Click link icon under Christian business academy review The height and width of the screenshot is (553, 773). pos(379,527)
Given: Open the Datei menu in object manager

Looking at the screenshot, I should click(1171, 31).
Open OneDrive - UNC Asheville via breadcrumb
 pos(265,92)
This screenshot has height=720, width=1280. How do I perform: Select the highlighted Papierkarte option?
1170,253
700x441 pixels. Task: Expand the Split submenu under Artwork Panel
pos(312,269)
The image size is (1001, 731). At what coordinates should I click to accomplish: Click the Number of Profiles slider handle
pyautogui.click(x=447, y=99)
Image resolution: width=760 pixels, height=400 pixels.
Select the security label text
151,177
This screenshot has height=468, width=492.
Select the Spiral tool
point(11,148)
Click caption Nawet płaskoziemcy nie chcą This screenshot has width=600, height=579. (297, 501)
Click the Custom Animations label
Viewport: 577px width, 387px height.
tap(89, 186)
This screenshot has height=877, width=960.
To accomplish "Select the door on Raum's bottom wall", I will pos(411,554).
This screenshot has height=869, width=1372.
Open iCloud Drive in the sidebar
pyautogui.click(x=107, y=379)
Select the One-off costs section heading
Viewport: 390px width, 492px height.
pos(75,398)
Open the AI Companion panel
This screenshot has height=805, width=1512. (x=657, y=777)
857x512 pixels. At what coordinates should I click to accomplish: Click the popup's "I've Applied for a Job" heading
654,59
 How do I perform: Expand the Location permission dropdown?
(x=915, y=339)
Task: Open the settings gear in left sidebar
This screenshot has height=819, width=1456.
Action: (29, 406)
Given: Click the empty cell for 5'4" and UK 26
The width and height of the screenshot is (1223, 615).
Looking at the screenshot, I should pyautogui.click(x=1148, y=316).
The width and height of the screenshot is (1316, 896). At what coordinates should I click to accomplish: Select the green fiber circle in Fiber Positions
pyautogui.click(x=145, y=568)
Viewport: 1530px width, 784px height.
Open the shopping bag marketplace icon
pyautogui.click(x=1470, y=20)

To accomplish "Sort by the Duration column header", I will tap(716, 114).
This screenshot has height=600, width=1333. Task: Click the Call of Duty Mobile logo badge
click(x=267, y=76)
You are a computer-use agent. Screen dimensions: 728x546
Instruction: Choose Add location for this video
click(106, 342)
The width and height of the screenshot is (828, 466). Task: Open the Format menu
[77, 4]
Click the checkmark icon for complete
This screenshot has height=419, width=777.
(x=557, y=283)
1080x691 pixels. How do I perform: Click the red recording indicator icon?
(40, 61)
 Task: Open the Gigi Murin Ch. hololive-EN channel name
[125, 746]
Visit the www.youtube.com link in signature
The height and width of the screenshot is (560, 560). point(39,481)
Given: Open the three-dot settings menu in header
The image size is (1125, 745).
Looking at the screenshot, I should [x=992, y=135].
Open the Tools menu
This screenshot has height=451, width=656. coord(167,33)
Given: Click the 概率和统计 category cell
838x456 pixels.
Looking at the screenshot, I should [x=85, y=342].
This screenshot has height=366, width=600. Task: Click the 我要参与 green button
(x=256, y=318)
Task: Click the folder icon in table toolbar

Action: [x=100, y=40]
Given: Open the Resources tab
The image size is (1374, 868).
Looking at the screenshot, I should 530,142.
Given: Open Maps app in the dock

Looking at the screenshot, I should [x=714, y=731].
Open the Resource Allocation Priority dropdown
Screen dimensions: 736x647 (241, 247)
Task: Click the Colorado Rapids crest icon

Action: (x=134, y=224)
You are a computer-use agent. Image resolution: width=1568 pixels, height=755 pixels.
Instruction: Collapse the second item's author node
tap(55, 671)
****************************************
▶ **Exercise instructions**
Copy the records above word for word, starting at the very first line and ending at the line that contains "tap(89, 186)", with both ends included.

▶ **Complete output**
Click link icon under Christian business academy review The height and width of the screenshot is (553, 773). pos(379,527)
Given: Open the Datei menu in object manager

Looking at the screenshot, I should click(1171, 31).
Open OneDrive - UNC Asheville via breadcrumb
 pos(265,92)
This screenshot has height=720, width=1280. How do I perform: Select the highlighted Papierkarte option?
1170,253
700x441 pixels. Task: Expand the Split submenu under Artwork Panel
pos(312,269)
The image size is (1001, 731). At what coordinates should I click to accomplish: Click the Number of Profiles slider handle
pyautogui.click(x=447, y=99)
Image resolution: width=760 pixels, height=400 pixels.
Select the security label text
151,177
This screenshot has height=468, width=492.
Select the Spiral tool
point(11,148)
Click caption Nawet płaskoziemcy nie chcą This screenshot has width=600, height=579. (297, 501)
Click the Custom Animations label
Viewport: 577px width, 387px height.
tap(89, 186)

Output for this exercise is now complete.